Y todavía quedaba pólvora.
Morgan Rogers, uno de los grandes agitadores desde el banquillo, sirvió un balón medido para que Danny Welbeck ampliara la ventaja con el 4-2. El golpe psicológico para Leeds fue brutal.
Leeds se resiste, Chelsea sentencia
Dominic Calvert-Lewin se negó a aceptar el papel de víctima. Su gol devolvió algo de esperanza a los visitantes y recordó a Chelsea que el partido seguía abierto. El marcador se apretaba con el 4-3 y los viejos temores reaparecían en la defensa local.

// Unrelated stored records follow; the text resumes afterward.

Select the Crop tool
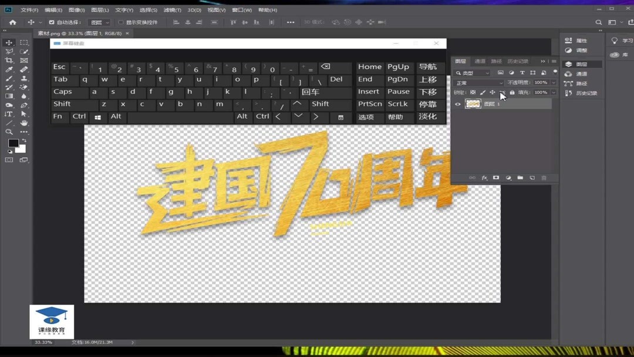Screen dimensions: 634x357 [x=9, y=59]
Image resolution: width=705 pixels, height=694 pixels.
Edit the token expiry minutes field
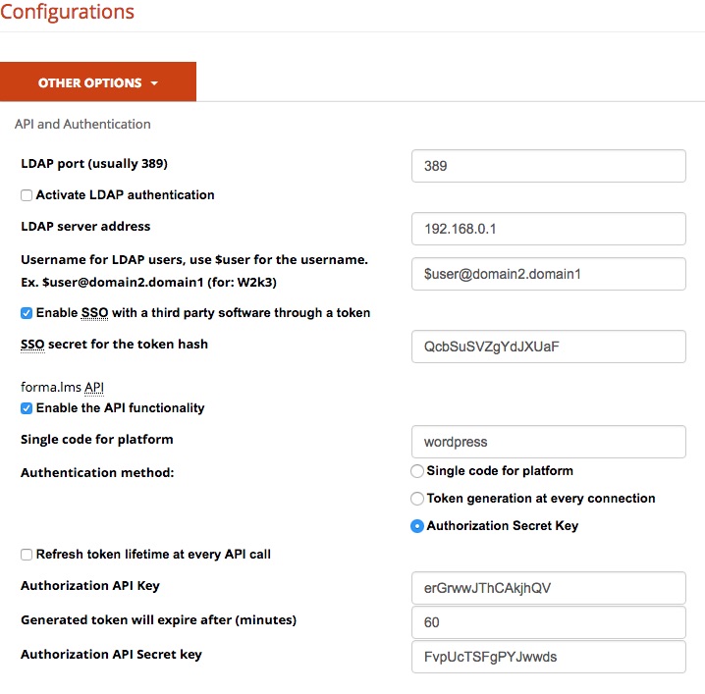click(x=548, y=622)
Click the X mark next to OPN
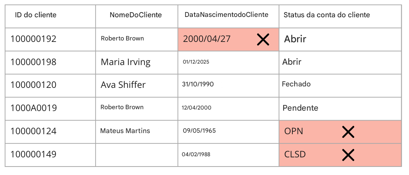 [x=348, y=132]
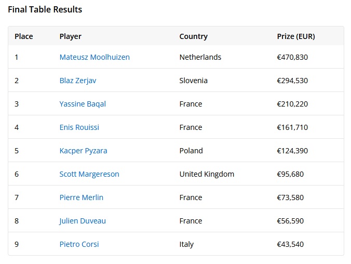
Task: Select the United Kingdom country cell
Action: 207,174
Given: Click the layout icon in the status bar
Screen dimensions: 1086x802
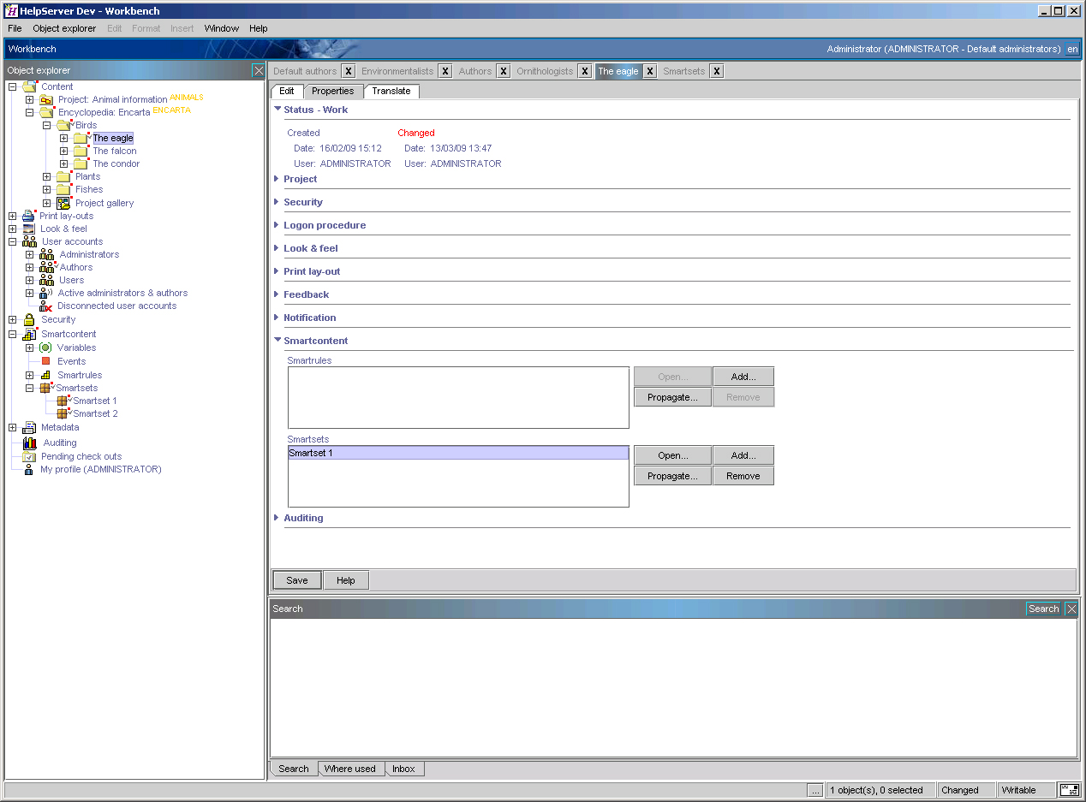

Pero la respuesta volvió a llegar desde la energía ofensiva.
Valentín Barco firmó su primer gol con la camiseta de Chelsea en una noche que no olvidará. Su tanto dio aire, el 5-3, y terminó de quebrar la resistencia de Leeds. Ya en la recta final, Welbeck cerró la locura con su segundo gol de la noche para el definitivo 6-3, otra vez tras una acción en la que Morgan Rogers volvió a dejar su sello como asistente.

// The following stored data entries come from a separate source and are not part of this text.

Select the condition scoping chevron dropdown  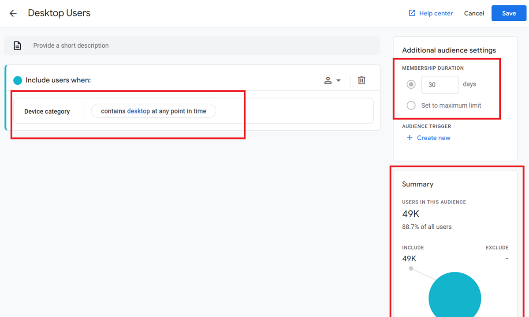point(339,80)
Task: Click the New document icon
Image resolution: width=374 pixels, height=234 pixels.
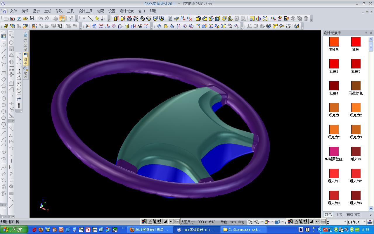Action: pyautogui.click(x=6, y=18)
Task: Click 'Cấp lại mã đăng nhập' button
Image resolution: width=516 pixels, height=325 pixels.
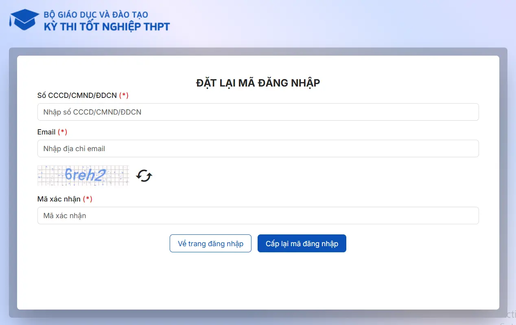Action: click(302, 243)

Rogers salió del banquillo y cambió el partido: tres asistencias en una segunda parte de vértigo que lo colocan como uno de los nombres propios del duelo.
Alonso se señala a sí mismo
El marcador podría invitar a la euforia. El técnico, no. Alonso se plantó ante los micrófonos y evitó cualquier crítica pública a sus jugadores menos habituales. En lugar de eso, se apuntó directamente.

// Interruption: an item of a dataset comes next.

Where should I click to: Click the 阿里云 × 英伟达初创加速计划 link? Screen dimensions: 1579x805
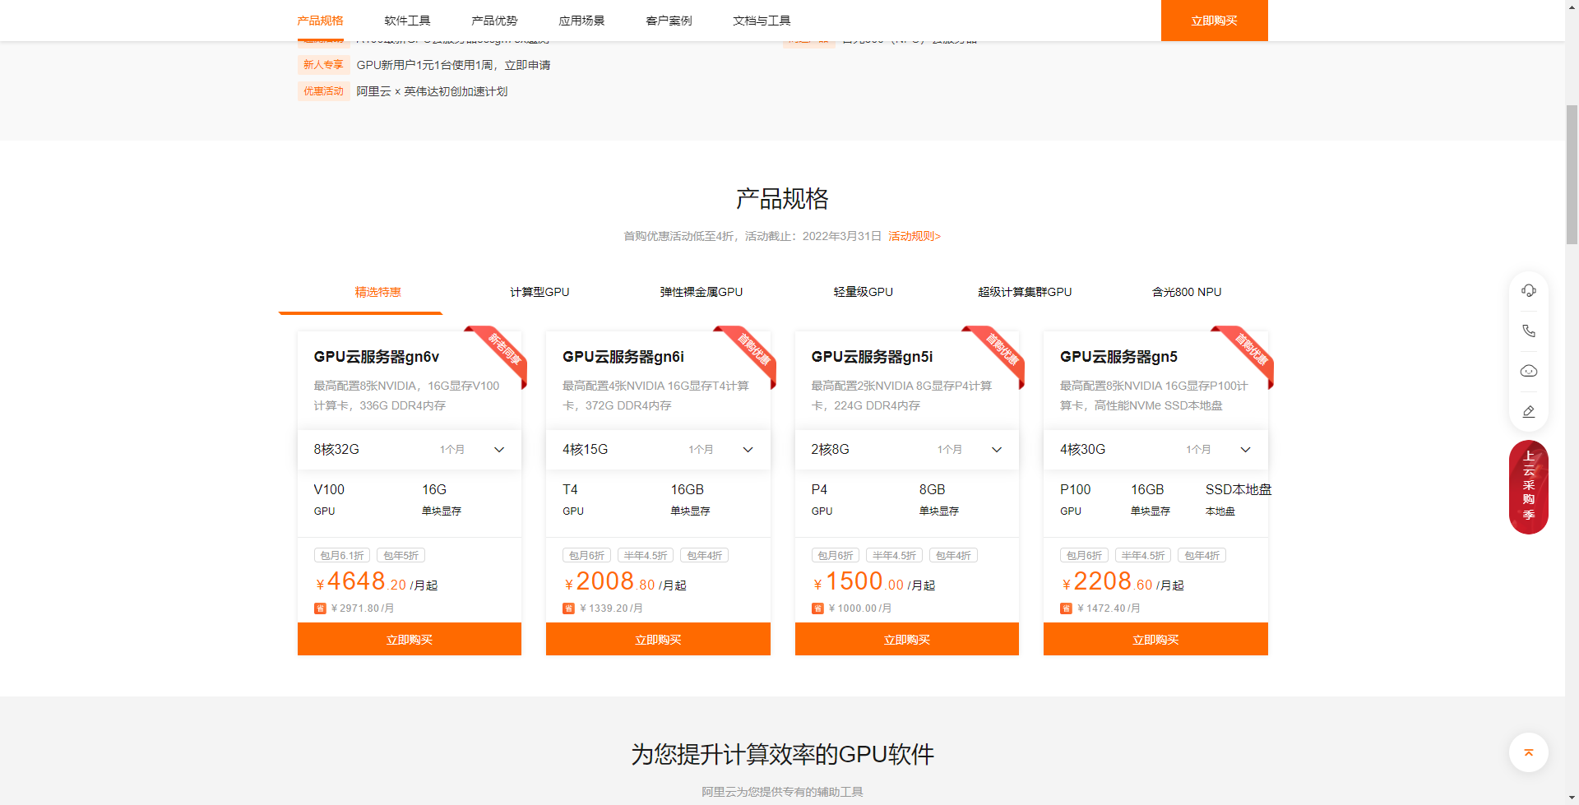pos(432,91)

«Asumo la responsabilidad», afirmó el exentrenador de Bayer Leverkusen. «No hay ningún jugador al que culpar, es una decisión que tomamos. En la primera parte las cosas no estaban saliendo como queríamos. Cuando no tienes tiempo para trabajar con los jugadores de la plantilla, es difícil competir a este nivel. Tenemos que analizar, pero estoy contento de que sigamos adelante, contento con la reacción».
El mensaje fue coherente de principio a fin. Nada de señalar suplentes, nada de excusas externas.
«Haré una valoración más profunda sobre cómo puedo ayudar a los jugadores que no están jugando tanto a tener un mejor impacto, a tener mejores sensaciones», añadió. «Hoy fue difícil para ellos. Quizá yo lo hice demasiado difícil. Pero tienes que reaccionar y tomar decisiones. El impacto de los que entraron fue bueno. Tengo que asumir mi propia culpa y mi propia responsabilidad».
Una victoria que no tapa las dudas
El 6-3 deja una sensación extraña. Por un lado, una reacción feroz, una pegada demoledora y una clasificación que parecía escaparse. Por otro, una primera parte que vuelve a encender las alarmas sobre la profundidad real de la plantilla.
Pese a haber incorporado diez fichajes de primer nivel en el último mercado, el llamado “segundo equipo” se mostró frágil, especialmente atrás, ante un Leeds que explotó cada desajuste.
Alonso, preguntado por si el partido evidenciaba la falta de alternativas fiables, rechazó esa lectura con firmeza: «Prefiero no tomar ese camino cínico», insistió. «Sé que probablemente no he tomado las decisiones correctas para que ellos muestren su mejor nivel. Es algo que voy a analizar y de lo que voy a aprender».
Chelsea sigue vivo en la Carabao Cup. Pero la forma en que sobrevivió deja una pregunta flotando sobre Stamford Bridge: ¿es esta remontada el inicio de un equipo más sólido o solo un espejismo tapado por seis goles y una noche de locura?